Ring-tailed lemurs are one of the more familiar lemur species at Berenty and are affectionately called ringtails by the staff and scientists who study them. These lemurs look like slim raccoons, gray with black masks, and ringed tails that are not as fluffy as a raccoon’s. Early the first morning, we found a family of ringtails sitting in the path with their white bellies exposed to the warmth of the rising sun. Their legs were splayed, arms limp at their sides, eyes drooping. Though languid, they were alert. At the slightest sound of a foot-scrape, their eyes snapped open and they dashed off to a safe tree.
Every day at Berenty we watched troops of ringtails swagger along the roads, their rumps held high over extra-long hind legs. It all looked rather rude if they were walking away from us, which they usually were, but the gay wave of their long tails jerking side-to-side with each step was a delightful statement of their ease in their environment and proof enough of their benign attitude toward us.
Male ring-tailed lemurs engage in what are called stink fights to ward off potential rivals. We watched several males stroking their tails over their wrists where one of the stink glands is located, ready to wave them in the air and release their scent to threaten their opponents. A male will mark his territory by backing up to a branch or tree trunk, tail erect, and rub the branch with another scent gland located at the base of the tail. A female will do the same when she is in estrous and looking for a mate, and the male will rub his scent over the top of hers to mask it from other males.
We stayed for three days at Berenty where the ringtails were tame to the point of being pesky. They lurked in the rafters over the open-air dining area, waiting for a chance to swoop down and snatch whatever food had been left unguarded. With new visitors arriving every day, they had many opportunities to grab a snack. The staff discouraged that behavior because the bread they often managed to grab is not a nourishing diet for lemurs. Rivo coached us on lemur protocol in the dining area so we remained vigilant.
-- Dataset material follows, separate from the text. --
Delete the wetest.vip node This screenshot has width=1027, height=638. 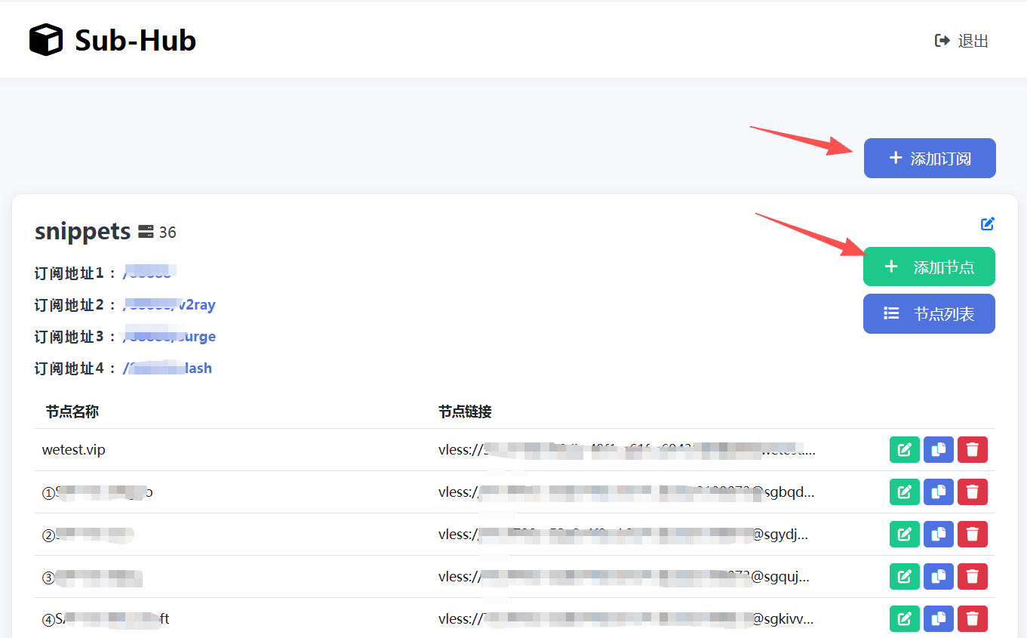(973, 450)
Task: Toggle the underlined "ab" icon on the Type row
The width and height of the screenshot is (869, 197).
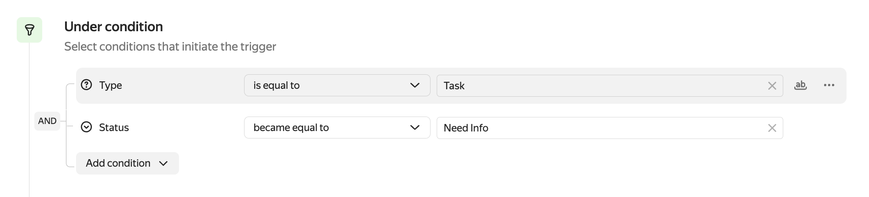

During a post-lunch break, I heard a yell from the cabin next to mine.
“What is it? Are you OK?” I yelled over.
“A lemur was in my cabin—right inside!” someone said. “It grabbed my banana. I guess I shouldn’t have left the windows open, but it’s so warm I just had to.”
“Put away anything else they might find interesting, or you’ll have another lemur in there,” I warned.
I had just closed my eyes for a quick snooze when I heard a loud crash from the direction of another cabin, followed by light galloping sounds and then someone swearing. I looked over to see a troop of ringtails galumphing along the tin roof, single file, tails high, and hands waving. The lead lemur jumped for the limb of a tree and they all followed. Tree or roof—it all looks the same to a lemur. Fortunately, their route did not include my cabin so I could delight in the action without as much disturbance.
I loved Berenty Reserve, but we had more of Madagascar to see. Besides, I asked myself, How could it get any better?
I would soon find out.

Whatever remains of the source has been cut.